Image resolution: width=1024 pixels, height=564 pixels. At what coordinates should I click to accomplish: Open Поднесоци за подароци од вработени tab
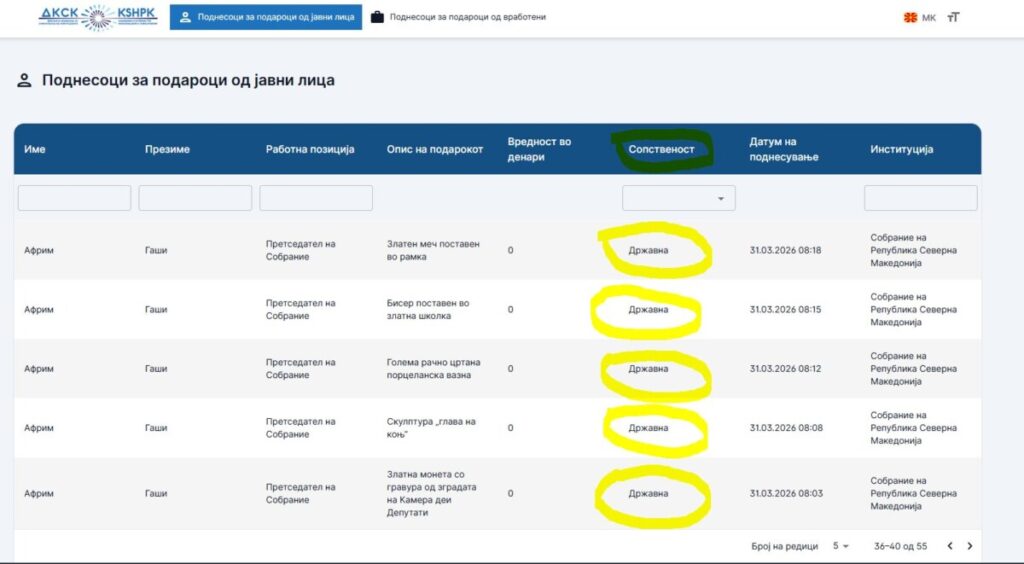pos(458,17)

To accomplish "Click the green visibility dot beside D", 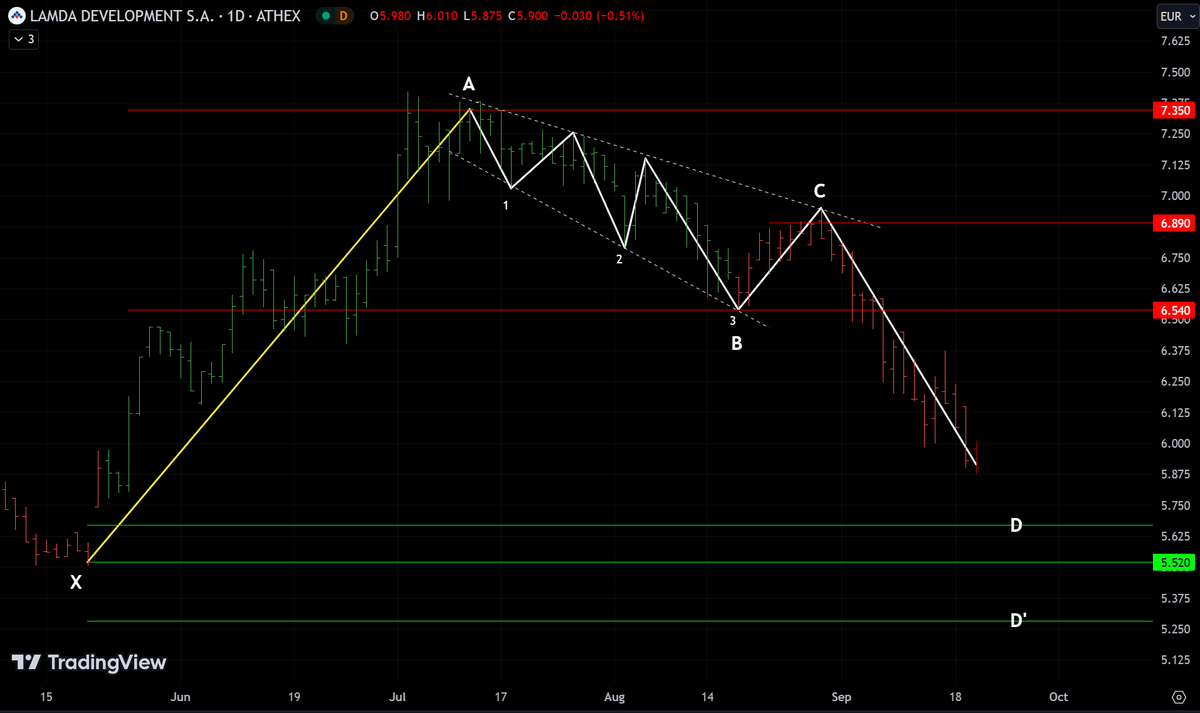I will tap(325, 17).
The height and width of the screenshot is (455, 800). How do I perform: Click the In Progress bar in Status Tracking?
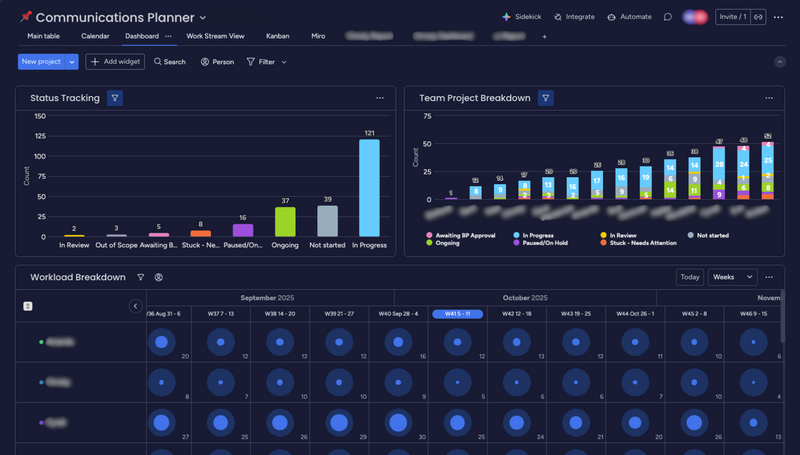point(369,187)
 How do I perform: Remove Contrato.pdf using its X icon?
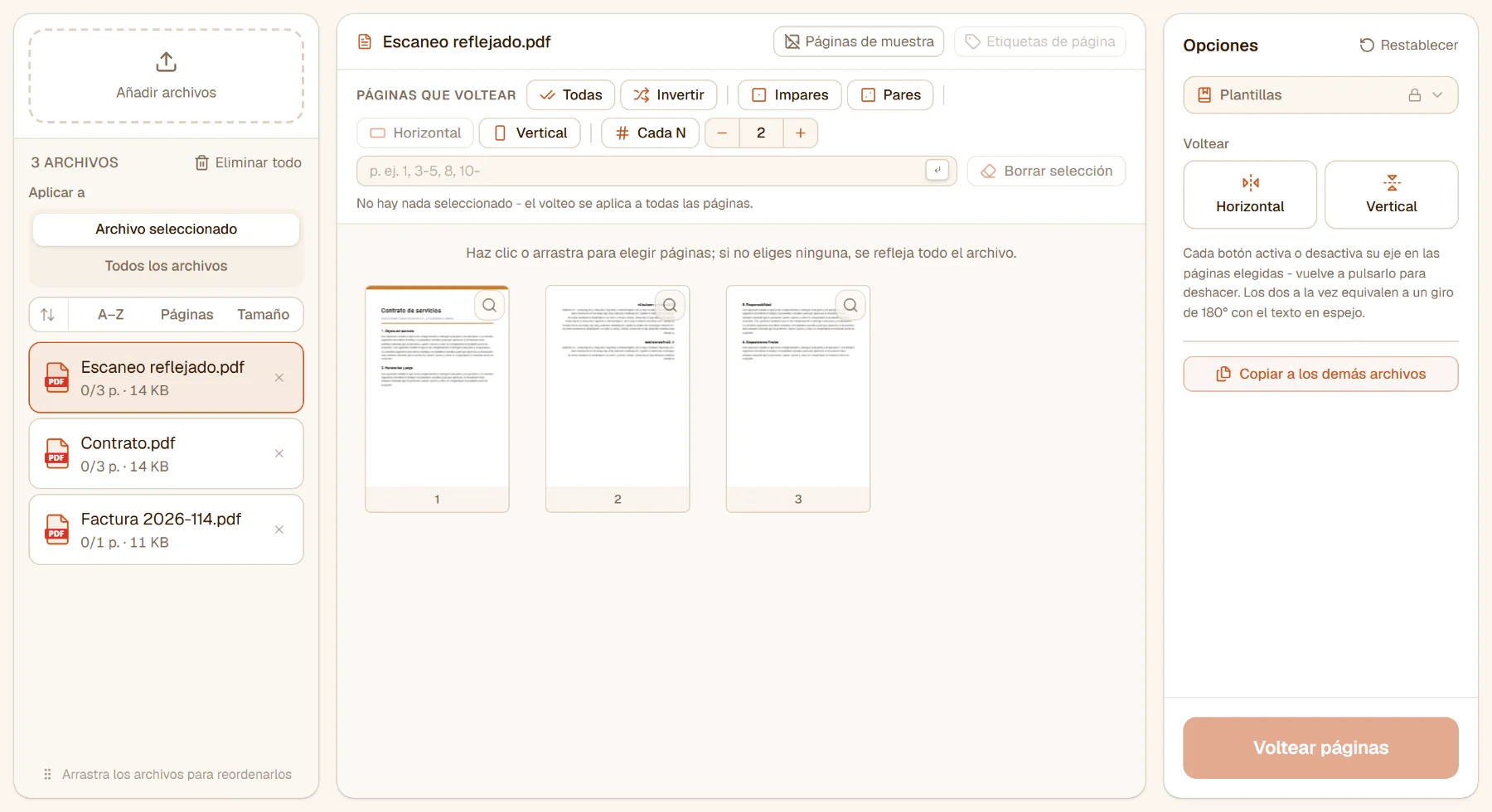pyautogui.click(x=279, y=453)
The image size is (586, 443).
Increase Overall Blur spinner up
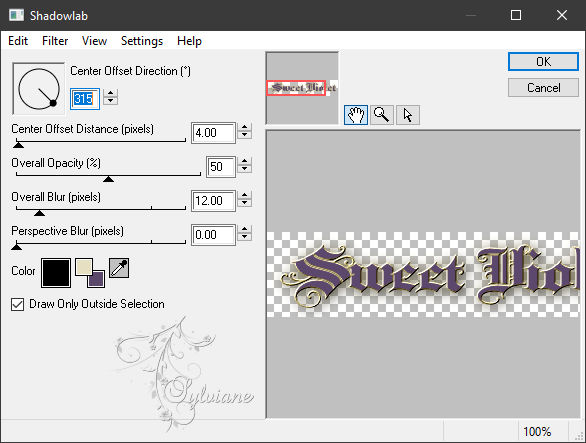[245, 196]
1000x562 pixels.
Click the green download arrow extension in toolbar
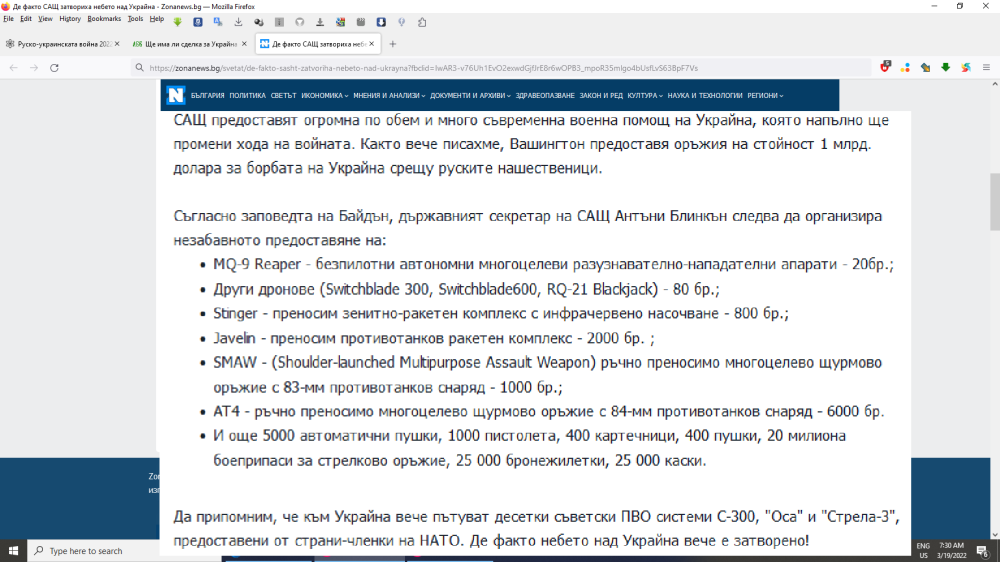click(x=945, y=67)
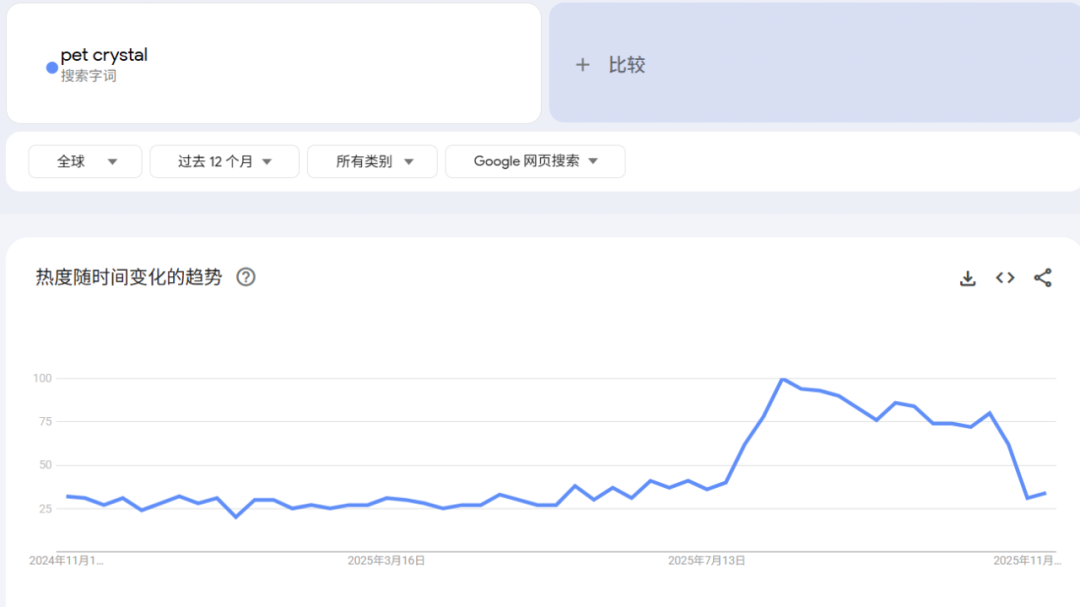The image size is (1080, 607).
Task: Open the 全球 region dropdown
Action: pos(85,161)
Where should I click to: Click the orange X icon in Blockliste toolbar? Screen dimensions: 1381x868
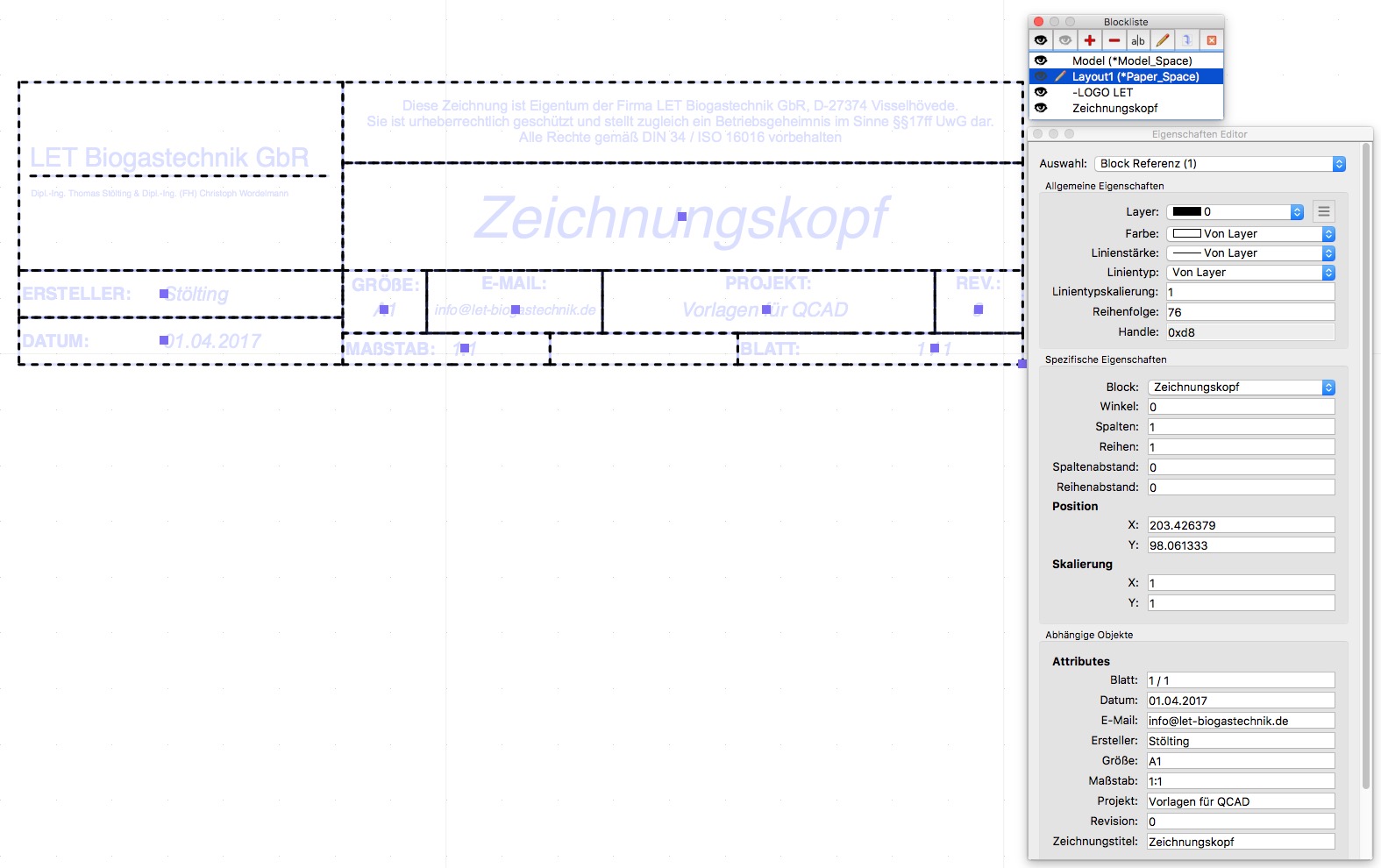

----------------------------------------

• Task statement:
Write out exactly, and nothing more than, the lines of the entries above from the line containing "Click the green download" through the final line; omit any pictures.

• Output below:
Click the green download arrow extension in toolbar
click(x=945, y=67)
The image size is (1080, 607).
Task: Open the 全球 region dropdown
Action: pos(85,161)
Where should I click to: Click the orange X icon in Blockliste toolbar? Screen dimensions: 1381x868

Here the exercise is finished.